About the show
antíphasis, n. — the assertion and denial of the same proposition (Aristotle).
Antiphasis is a conversation between technologist Douglas Locklin and philosopher James Wu. Its premise is that AI augmentation of thought is already happening — to the hosts themselves, in real time — and the honest way to examine that is from within.
Each episode puts contemporary questions about mind, technology, and cognition into dialogue with the philosophers who already thought hard about related problems — Hegel, Heidegger, Kant, Nietzsche, Marx, and others — treating those thinkers as active interlocutors rather than historical footnotes.
The show holds itself to the citational discipline it would ask of a philosophy seminar: claims are sourced, quotations are placed, and the line between documented fact and interpretation is never blurred — whether the source is a philosophical text, a historical record, or a song lyric.
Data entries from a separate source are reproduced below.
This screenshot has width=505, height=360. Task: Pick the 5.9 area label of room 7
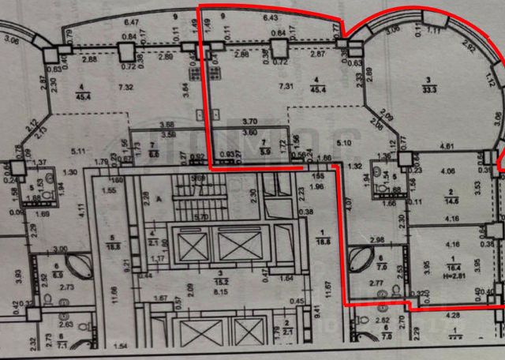[265, 144]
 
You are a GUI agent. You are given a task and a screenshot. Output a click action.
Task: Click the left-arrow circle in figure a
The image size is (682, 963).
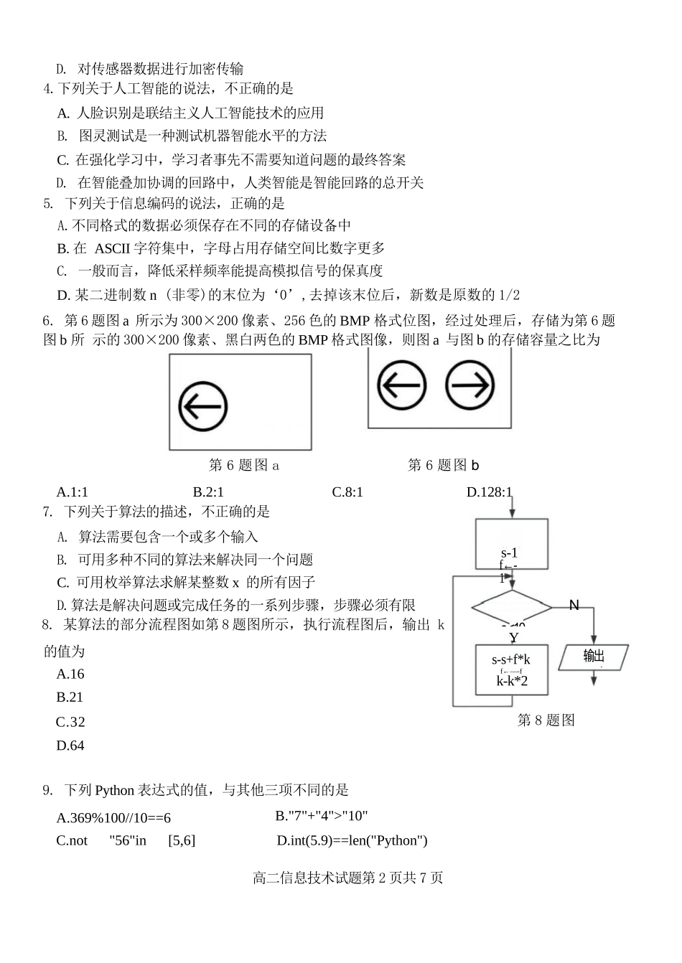[203, 406]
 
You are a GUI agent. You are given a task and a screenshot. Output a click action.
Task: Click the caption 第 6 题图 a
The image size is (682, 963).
[244, 466]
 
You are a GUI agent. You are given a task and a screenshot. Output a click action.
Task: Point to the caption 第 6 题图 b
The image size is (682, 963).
[443, 466]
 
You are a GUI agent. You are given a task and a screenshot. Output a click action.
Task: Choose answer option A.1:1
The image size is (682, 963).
[72, 492]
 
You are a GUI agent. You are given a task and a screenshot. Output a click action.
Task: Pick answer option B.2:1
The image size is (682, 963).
[208, 492]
That rigor is part of the show’s stance: an argument that AI-assisted thought can still be careful, rather than something that necessarily degrades standards.
A second, structural goal is to demonstrate that discipline in practice. The hosts build and use their own tool — Extracosmic Commons, a semantic search engine over their own transcripts and sources — live, on air. The tool isn’t a sponsor segment; it’s the show’s method made visible.
The philosopher half. Brings Plato, Hegel, Heidegger and company into the room as active interlocutors, and holds the show to seminar-grade sourcing.
The technologist half of the show. Builds Extracosmic Commons — the semantic search engine the hosts think through episodes with, live on air.